Defy Free Trade, Eat Palestinian!
By Aisha Mansour
Go into any local supermarket, and you are sure to find an array of products from all over the world, but mostly Israel. The Paris Economic Protocol has ensured that the Palestinian market is free of barriers for Israeli products. Although Palestinian products should receive similar benefits, they are often prevented from entering the Israeli market because Israeli authorities claim that they do not meet their standards.

Post-Oslo, the Palestinian Authority (PA) has dutifully complied with international expectations to impose a neoliberal economy with zero government interventions. In this environment, products from all over the world flow freely into the Palestinian market where they are sold at cheap prices. The government is not allowed to intervene in this neoliberal paradigm, so Palestinian producers are unprotected in their own economy and, thus, are unable to compete with the influx of cheap imports.

While the developed countries of the North advocate for a public and global policy, which reduces government’s role in the market, the developing countries of the South and their still underdeveloped markets are experiencing slowed economic growth and a rise in inequality and poverty. The countries of the North did not always advocate for these policies. In fact, most countries that are rich today practiced a protectionist and state interventionist policy in the past. After the Great Depression, for example, the US government subsidised loans to farmers, ensured price stabilisation, and financed agricultural research, extension services, and irrigation. After World War II, the United States and Europe relied on their agricultural sectors to employ their populations and increase their national production.

In an effort to put more cash in the pockets of Palestinian producers, most donor interventions have focused on temporary job creation and production for export. In the Palestinian agricultural sector, donor projects have focused on the production of cash crops for export. In this scenario, Palestinian land is cultivated to benefit the North. High-quality Palestinian produce is harvested for consumption by an external market, while the Palestinian market receives cheap food products from abroad. In other words, the northern market is hijacking whatever bits of land that still remain in Palestinian hands. As the Palestinian market is flooded by cheap food products, Palestinian producers are quitting, since they cannot make ends meet in this economic atmosphere.
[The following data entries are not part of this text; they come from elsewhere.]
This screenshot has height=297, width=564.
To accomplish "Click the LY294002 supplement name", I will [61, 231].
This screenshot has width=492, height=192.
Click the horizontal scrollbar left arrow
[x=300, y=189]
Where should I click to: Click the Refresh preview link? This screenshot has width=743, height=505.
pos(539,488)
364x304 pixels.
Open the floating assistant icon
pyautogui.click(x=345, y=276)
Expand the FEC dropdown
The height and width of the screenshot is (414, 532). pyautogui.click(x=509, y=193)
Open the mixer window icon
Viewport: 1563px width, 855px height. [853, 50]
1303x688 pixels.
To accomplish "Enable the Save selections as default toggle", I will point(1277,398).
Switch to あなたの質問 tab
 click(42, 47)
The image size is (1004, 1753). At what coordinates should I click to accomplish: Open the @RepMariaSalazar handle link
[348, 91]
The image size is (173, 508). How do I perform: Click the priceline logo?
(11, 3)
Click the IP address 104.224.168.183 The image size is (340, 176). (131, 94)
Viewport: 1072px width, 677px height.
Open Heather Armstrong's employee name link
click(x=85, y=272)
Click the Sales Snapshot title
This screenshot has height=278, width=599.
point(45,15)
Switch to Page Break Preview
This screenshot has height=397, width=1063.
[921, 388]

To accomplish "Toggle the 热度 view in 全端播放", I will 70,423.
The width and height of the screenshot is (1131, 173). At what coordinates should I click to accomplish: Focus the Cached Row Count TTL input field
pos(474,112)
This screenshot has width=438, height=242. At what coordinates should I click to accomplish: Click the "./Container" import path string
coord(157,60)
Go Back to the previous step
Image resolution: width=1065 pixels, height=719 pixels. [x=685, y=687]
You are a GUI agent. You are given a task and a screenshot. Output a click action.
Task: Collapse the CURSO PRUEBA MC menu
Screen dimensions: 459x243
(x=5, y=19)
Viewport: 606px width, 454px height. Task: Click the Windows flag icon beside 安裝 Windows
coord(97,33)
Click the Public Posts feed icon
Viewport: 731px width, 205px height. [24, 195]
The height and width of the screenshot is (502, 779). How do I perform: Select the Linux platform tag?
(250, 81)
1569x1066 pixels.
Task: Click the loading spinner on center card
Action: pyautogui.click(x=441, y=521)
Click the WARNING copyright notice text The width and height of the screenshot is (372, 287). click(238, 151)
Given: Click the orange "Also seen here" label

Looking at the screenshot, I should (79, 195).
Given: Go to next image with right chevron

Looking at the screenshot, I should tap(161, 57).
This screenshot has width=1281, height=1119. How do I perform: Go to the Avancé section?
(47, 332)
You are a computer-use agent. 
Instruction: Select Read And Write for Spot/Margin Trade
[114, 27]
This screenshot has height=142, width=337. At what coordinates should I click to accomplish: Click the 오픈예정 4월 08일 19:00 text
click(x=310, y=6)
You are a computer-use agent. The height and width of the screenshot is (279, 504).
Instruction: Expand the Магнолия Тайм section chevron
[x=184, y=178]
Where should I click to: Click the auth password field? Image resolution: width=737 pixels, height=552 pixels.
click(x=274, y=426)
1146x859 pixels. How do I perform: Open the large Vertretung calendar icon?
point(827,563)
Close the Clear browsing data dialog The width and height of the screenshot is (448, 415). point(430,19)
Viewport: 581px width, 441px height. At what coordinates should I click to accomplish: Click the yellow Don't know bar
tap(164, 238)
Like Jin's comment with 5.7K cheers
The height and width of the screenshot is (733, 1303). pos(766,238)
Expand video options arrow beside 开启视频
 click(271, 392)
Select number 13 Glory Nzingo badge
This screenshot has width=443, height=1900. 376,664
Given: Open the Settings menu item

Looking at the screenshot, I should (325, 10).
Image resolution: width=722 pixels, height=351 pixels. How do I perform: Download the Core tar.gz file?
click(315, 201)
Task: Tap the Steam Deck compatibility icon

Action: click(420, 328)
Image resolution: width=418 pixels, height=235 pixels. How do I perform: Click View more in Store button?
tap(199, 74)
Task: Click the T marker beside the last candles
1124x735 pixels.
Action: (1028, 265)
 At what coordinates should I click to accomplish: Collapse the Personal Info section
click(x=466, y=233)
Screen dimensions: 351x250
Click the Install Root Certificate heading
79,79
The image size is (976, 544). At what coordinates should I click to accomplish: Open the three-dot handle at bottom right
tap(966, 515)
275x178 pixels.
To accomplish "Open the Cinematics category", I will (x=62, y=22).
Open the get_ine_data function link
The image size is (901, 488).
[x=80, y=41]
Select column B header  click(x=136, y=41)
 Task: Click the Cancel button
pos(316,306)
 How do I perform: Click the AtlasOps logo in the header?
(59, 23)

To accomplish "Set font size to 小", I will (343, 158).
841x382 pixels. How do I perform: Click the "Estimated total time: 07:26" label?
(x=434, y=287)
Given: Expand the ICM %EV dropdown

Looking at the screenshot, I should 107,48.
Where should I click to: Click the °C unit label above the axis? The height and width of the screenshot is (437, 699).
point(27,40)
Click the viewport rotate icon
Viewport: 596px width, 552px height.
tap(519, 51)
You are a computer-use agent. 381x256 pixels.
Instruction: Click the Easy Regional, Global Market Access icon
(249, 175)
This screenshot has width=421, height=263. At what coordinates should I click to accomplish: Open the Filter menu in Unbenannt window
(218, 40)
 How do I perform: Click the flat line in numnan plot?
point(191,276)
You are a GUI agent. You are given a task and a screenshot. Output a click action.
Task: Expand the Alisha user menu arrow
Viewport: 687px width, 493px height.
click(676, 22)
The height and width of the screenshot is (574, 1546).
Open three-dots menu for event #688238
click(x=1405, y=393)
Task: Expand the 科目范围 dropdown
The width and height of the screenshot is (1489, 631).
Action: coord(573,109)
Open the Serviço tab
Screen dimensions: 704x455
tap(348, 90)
As more Palestinian land is allocated for the luxury consumption of the North, food availability on the local market will continue to diminish, leaving the Palestinian population in an even more precarious state of food insecurity.

If we allow this to continue, we will enable Palestine’s transformation into a non-producing nation consuming the second- and third-rate products exported to our market. As a result, our health will continue to plunge. Palestinian consumers experience poorer nutrition and health and are relegated to cheap labour serving the interests of the dominant North.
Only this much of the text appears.